━━ DATASET RECORDS

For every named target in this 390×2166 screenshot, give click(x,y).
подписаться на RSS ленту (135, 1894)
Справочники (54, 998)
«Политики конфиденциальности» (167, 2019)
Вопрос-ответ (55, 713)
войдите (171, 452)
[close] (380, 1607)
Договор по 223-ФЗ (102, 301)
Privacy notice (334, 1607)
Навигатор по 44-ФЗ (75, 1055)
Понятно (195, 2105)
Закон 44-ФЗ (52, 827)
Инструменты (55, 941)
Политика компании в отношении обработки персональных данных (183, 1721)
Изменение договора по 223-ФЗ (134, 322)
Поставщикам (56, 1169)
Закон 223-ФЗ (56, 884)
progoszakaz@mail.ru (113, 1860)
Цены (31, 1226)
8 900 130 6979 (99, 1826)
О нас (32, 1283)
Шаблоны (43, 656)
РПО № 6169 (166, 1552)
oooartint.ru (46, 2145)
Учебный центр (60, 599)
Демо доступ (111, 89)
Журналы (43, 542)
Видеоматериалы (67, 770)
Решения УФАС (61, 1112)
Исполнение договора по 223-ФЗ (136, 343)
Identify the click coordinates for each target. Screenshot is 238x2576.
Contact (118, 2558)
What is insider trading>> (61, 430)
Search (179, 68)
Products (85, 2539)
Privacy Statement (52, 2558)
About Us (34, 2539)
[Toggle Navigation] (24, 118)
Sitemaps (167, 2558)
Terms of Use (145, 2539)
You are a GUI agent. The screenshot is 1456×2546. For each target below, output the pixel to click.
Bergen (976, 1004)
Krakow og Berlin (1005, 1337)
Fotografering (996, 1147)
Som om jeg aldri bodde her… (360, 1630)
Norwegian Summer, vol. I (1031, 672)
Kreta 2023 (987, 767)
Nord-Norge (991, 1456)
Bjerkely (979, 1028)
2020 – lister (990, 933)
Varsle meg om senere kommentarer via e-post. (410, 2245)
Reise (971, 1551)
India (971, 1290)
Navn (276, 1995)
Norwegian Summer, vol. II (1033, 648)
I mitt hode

━━━━

** WHAT THIS TASK INVOLVES **
With nothing left out, transcribe the records above exactly.

** TASK RESPONSE **
For every named target in this 390×2166 screenshot, give click(x,y).
подписаться на RSS ленту (135, 1894)
Справочники (54, 998)
«Политики конфиденциальности» (167, 2019)
Вопрос-ответ (55, 713)
войдите (171, 452)
[close] (380, 1607)
Договор по 223-ФЗ (102, 301)
Privacy notice (334, 1607)
Навигатор по 44-ФЗ (75, 1055)
Понятно (195, 2105)
Закон 44-ФЗ (52, 827)
Инструменты (55, 941)
Политика компании в отношении обработки персональных данных (183, 1721)
Изменение договора по 223-ФЗ (134, 322)
Поставщикам (56, 1169)
Закон 223-ФЗ (56, 884)
progoszakaz@mail.ru (113, 1860)
Цены (31, 1226)
8 900 130 6979 (99, 1826)
О нас (32, 1283)
Шаблоны (43, 656)
РПО № 6169 (166, 1552)
oooartint.ru (46, 2145)
Учебный центр (60, 599)
Демо доступ (111, 89)
Журналы (43, 542)
Видеоматериалы (67, 770)
Решения УФАС (61, 1112)
Исполнение договора по 223-ФЗ (136, 343)
Identify the click coordinates for each target. Screenshot is 238x2576.
Contact (118, 2558)
What is insider trading>> (61, 430)
Search (179, 68)
Products (85, 2539)
Privacy Statement (52, 2558)
About Us (34, 2539)
[Toggle Navigation] (24, 118)
Sitemaps (167, 2558)
Terms of Use (145, 2539)
You are a GUI agent. The screenshot is 1456×2546. For each target below, output the pixel to click.
Bergen (976, 1004)
Krakow og Berlin (1005, 1337)
Fotografering (996, 1147)
Som om jeg aldri bodde her… (360, 1630)
Norwegian Summer, vol. I (1031, 672)
Kreta 2023 (987, 767)
Nord-Norge (991, 1456)
Bjerkely (979, 1028)
2020 – lister (990, 933)
Varsle meg om senere kommentarer via e-post. (410, 2245)
Reise (971, 1551)
India (971, 1290)
Navn (276, 1995)
Norwegian Summer, vol. II (1033, 648)
I mitt hode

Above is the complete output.